Réouverture de l’enquête sur le deepfake de la journaliste slovaque Monika Tódová : RSF appelle à la création d’un délit pour ce type d’attaque
La décision du procureur slovaque de rouvrir l’enquête sur le deepfake dont a été victime la journaliste Monika Tódová, durant les élections législatives, est une étape cruciale pour prendre la mesure de cette attaque. Reporters sans frontières (RSF) souligne l'urgence d'adapter la législation slovaque et celles de tous les États démocratiques aux défis que peut représenter ce type de contenus produits via l’intelligence artificielle contre les journalistes et le droit à l’information.
C’est une étape importante et bienvenue dans le combat contre les torts causés à l’accès à l’information par les deepfakes de journalistes. Ce 6 mars 2024, la journaliste slovaque Monika Tódová, l’une des premières figures médiatiques victimes d’un trucage de sa voix par intelligence artificielle (IA) en vue d’influencer le résultat d’un scrutin en Europe, a été entendue après la réouverture de l’enquête. Le 28 septembre 2023, une fausse conversation générée par IA mettait en scène la journaliste et le dirigeant du parti progressiste slovaque fomentant une fraude électorale. Diffusé sur les réseaux sociaux à l’avant-veille du scrutin, ce contenu a clairement profité à la désinformation pro-russe qui sévit dans le pays. Dans une vidéo réalisée par RSF, la journaliste revient en détails sur ce deepfake et sur les réactions haineuses qu’il a engendrées à son égard.
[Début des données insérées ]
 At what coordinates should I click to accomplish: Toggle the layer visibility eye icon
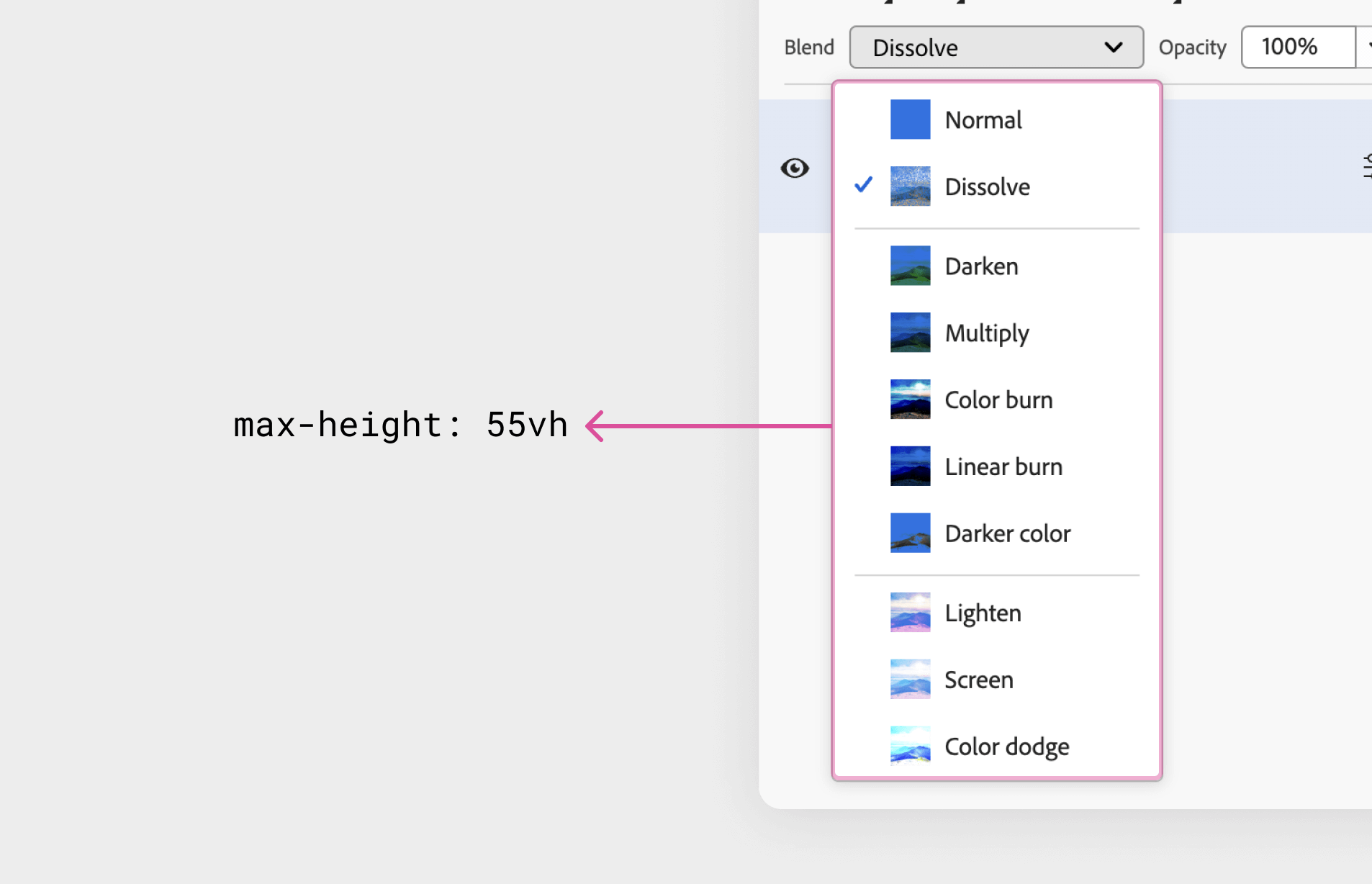pyautogui.click(x=795, y=168)
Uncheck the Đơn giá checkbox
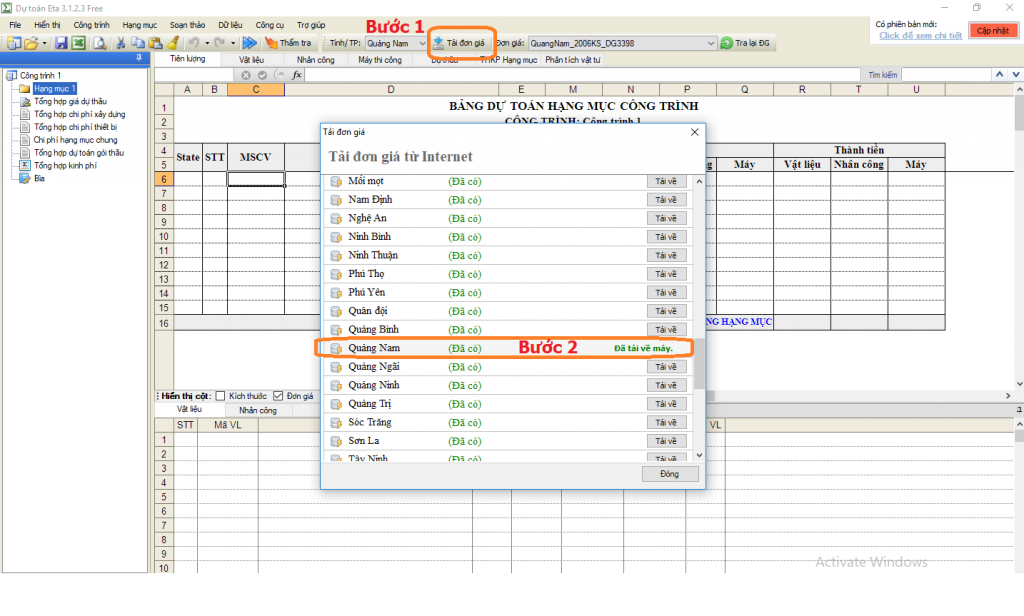The height and width of the screenshot is (616, 1024). [x=278, y=396]
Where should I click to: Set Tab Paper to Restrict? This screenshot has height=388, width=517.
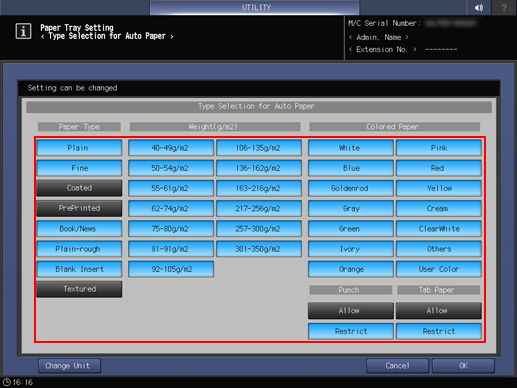[x=439, y=331]
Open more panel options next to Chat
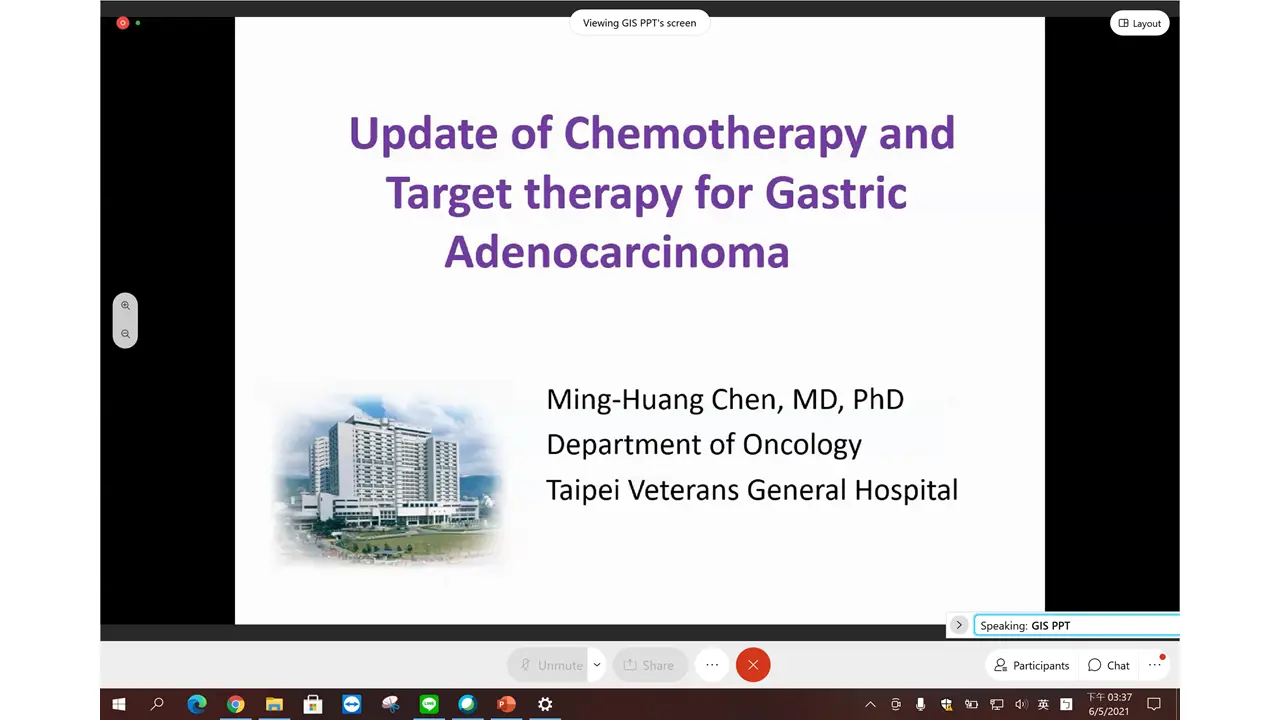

Pourtant, la police avait dans un premier temps refusé d’enquêter sous prétexte, selon elle, que le public n’avait pas pu être induit en erreur par ce trucage audio généré par intelligence artificielle, pourtant devenu viral sur les plateformes. Le procureur slovaque a invalidé cette décision début février et a demandé la réouverture de l’enquête sur la base d’une accusation de diffamation, faute d'infraction spécifique pour les deepfakes.
Pour RSF, il y a urgence à combler ce vide juridique et instituer un délit spécifique pour cette forme d’attaque lorsqu’elle est utilisée contre les journalistes et contre le droit du public à une information fiable. Ce délit doit prendre en compte les différents aspects de la menace et sanctionner tant les créateurs que les diffuseurs de deepfakes.
"L'affaire Monika Tódová est un signal d'alarme. Nous ne pouvons rester passifs face à l'utilisation malveillante des technologies pour attaquer la presse et manipuler l'opinion publique. Il est impératif de disposer de législations à la hauteur des enjeux : nous appelons à la création d’un délit de deepfake, adapté aux menaces qu’ils font peser sur les journalistes et le droit à l’information. Usurpation d’identité, diffamation, désinformation et perturbation du bon déroulement des élections : un seul deepfake peut causer de multiples dégâts et aucun délit encore constitué n’est capable d’en appréhender toute la complexité.”
Vincent Berthier
Responsable du bureau technologies de RSF
La désinformation et la propagande, dans l’attirail desquels les deepfakes occupent une place de choix, tirent profit de la mondialisation des réseaux et ne s’arrêtent pas aux frontières des pays. La création de ce délit dans les législations nationales doit permettre d’ouvrir la voie à des coopérations internationales pour enquêter sur ces contenus dangereux, les bloquer dans plusieurs pays simultanément et traduire leurs auteurs et diffuseurs devant la justice.